Erin Meyer est probablement l’une des spécialistes les plus expérimentées au monde lorsqu’il s’agit de traiter des questions relatives aux affaires et à la communication par-delà des frontières culturelles. Auteure de « The culture map : Breaking through the invisible boundaries of global business », elle enseigne également à l’Institut européen d’administration des affaires (INSEAD) de Fontainebleau.

Erin Meyer :

Dans le monde des affaires, la triste vérité à laquelle nous sommes confrontés, c’est que les responsables opérant à l’échelle internationale ne sont, dans leur grande majorité, que très peu réceptifs à la façon dont la culture impacte leur travail. Ils partent du principe que leurs actions et leurs communications seront perçues de la même façon que s’ils s’adressaient à quelqu’un issu de la même culture que la leur ou du même contexte que le leur. Or c’est précisément cette hypothèse de départ qui conduit à des malentendus dramatiques, à des projets auxquels aucune suite n’est finalement donnée et à des affaires perdues.
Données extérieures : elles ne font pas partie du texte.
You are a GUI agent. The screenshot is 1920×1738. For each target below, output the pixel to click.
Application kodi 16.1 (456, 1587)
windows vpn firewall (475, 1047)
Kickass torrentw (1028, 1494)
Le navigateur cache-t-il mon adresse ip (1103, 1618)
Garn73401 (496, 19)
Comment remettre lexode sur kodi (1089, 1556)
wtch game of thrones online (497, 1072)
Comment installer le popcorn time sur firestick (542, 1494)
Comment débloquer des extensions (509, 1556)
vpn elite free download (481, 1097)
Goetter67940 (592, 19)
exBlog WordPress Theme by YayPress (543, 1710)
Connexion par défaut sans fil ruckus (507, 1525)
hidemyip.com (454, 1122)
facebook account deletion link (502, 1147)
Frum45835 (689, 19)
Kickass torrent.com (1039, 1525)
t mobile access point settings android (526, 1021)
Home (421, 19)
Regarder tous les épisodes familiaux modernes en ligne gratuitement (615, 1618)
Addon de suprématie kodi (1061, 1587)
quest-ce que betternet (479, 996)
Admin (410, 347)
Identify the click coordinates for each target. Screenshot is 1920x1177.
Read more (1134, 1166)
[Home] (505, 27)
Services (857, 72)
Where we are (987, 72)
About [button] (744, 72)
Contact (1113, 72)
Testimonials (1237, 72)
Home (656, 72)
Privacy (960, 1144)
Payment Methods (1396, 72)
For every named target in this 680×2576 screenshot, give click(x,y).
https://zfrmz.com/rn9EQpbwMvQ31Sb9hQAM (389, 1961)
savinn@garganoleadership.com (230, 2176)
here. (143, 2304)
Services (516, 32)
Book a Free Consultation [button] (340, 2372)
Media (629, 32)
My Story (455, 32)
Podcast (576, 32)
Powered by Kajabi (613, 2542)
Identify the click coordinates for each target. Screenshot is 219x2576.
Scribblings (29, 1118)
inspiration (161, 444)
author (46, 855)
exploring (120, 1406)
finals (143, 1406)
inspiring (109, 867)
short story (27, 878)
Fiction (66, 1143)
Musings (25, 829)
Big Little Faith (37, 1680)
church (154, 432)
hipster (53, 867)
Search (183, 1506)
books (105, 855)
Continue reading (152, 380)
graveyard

Dans la culture occidentale, par exemple, si lors d’une conversation téléphonique, quelqu’un se tait pendant quelques secondes, les personnes s’imagineront alors que cet interlocuteur n’a pas bien compris le sens de ce qui se disait ou qu’il se sent mal à l’aise avec cela. Or, notamment dans les cultures asiatiques, le silence suggère quelque chose de positif. De sorte que le silence de l’interlocuteur est en fait plutôt susceptible de signifier quelque chose du genre : « J’admire votre question, et celle-ci mérite de s’y attarder un peu avant d’y apporter une réponse ». On voit donc que, dans un contexte international, il est plus facile que jamais de tomber dans le piège des idées fausses, si vous n’écoutez pas votre interlocuteur avec toute l’attention requise.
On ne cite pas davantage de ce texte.